Le moins que l'on puisse dire est que les faits ont confirmé ces remarques et ces préoccupations.
Il y a une quinzaine de jours, à l'invitation de notre commission des finances, j'ai participé à une visite du Centre informatique Schengen à Strasbourg. Toutes les informations que nous avons pu alors recueillir vont dans le même sens que les propos de Robert del Picchia.
La Commission européenne n'a pas su respecter les délais malgré des coûts d'investissement qui nous ont paru considérables. Son mandat expire à la fin de l'année 2008 et l'on a un peu le sentiment qu'elle espère se débarrasser de cette mission au moment même où les plus grandes difficultés apparaissent. Le moins que l'on puisse dire est que le passage du SIS I au SIS II ne se présente pas sous les meilleurs auspices.

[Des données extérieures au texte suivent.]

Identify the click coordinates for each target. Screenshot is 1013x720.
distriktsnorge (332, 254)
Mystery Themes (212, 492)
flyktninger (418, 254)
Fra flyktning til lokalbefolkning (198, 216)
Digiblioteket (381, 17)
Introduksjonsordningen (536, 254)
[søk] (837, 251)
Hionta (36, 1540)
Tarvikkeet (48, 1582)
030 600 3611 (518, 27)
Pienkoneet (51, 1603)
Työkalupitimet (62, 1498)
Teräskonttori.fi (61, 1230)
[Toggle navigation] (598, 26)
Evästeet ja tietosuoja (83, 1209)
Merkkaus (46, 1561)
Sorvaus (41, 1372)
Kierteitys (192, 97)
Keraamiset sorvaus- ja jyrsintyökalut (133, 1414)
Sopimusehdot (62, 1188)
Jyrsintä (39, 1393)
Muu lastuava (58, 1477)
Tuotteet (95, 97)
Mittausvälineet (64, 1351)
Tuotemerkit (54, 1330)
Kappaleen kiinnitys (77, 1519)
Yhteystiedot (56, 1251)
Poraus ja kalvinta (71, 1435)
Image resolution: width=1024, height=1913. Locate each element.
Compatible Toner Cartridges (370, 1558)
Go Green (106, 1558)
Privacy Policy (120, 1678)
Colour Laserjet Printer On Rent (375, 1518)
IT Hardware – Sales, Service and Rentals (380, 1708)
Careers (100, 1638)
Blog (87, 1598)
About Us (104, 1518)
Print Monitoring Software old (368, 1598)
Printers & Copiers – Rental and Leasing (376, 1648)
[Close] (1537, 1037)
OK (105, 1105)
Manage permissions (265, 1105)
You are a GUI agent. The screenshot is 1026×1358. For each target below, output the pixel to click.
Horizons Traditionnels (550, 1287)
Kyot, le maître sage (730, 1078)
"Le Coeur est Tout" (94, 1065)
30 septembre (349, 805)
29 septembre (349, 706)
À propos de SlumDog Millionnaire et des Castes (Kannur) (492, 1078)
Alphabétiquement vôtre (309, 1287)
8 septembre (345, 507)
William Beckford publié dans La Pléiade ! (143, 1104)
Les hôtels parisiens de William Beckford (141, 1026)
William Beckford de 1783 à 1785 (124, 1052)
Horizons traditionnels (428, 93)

Et cela en raison même des choix qui ont été faits sous la responsabilité de la Commission. Alors que, pour le SIS I, une même équipe venait de Strasbourg dans chaque État membre pour qu'un même logiciel soit installé chez chacun, il n'en va pas de même pour le SIS II. La Commission a seulement fixé des lignes directrices et laissé chaque État membre développer sa propre application à partir de ces lignes directrices. Cette démarche est sans doute plus respectueuse de la subsidiarité, mais elle n'est pas sans risque le jour où l'on passera du SIS I au SIS II. De plus, la classification des rubriques du système a été modifiée, ce qui oblige à recourir à un « convertisseur ». Là encore, c'est un risque de dysfonctionnement.
Pour toutes ces raisons, il convient que la Commission assume sa tâche et ses responsabilités jusqu'au bout. Elle ne peut se décharger de sa mission au milieu du gué. J'appuie donc totalement les conclusions du rapporteur.
*
À l'issue du débat, la délégation a approuvé les conclusions suivantes :
Conclusions
La délégation pour l'Union européenne du Sénat :
Vu la proposition de règlement du Conseil relatif à la migration du système d'information Schengen (SIS 1+) vers le système d'information Schengen de deuxième génération (SIS II) (texte E 3847),
Vu la proposition de décision du Conseil relative à la migration du système d'information Schengen (SIS 1+) vers le système d'information Schengen de deuxième génération (SIS II) (texte E 3858),
Compte tenu du rôle essentiel du système d'information Schengen pour garantir que la libre circulation dans l'espace Schengen se concilie avec un haut niveau de sécurité et, en conséquence, de la nécessité que toutes les conditions soient réunies pour que le système d'information Schengen de deuxième génération (SIS II) soit au moins aussi performant que le système existant ;
Demande au Gouvernement de veiller à ce que le mandat donné à la Commission européenne pour le développement du SIS II en 2001 et prorogé en 2006 soit explicitement prolongé jusqu'au développement complet du SIS II, tel qu'il est défini par l'article 4 du règlement 1987/2006 du 20 décembre 2006 et par l'article 4 de la décision 2007/533 du 12 juin 2007 sur l'établissement, le fonctionnement et l'utilisation du système d'information Schengen de deuxième génération (SIS II).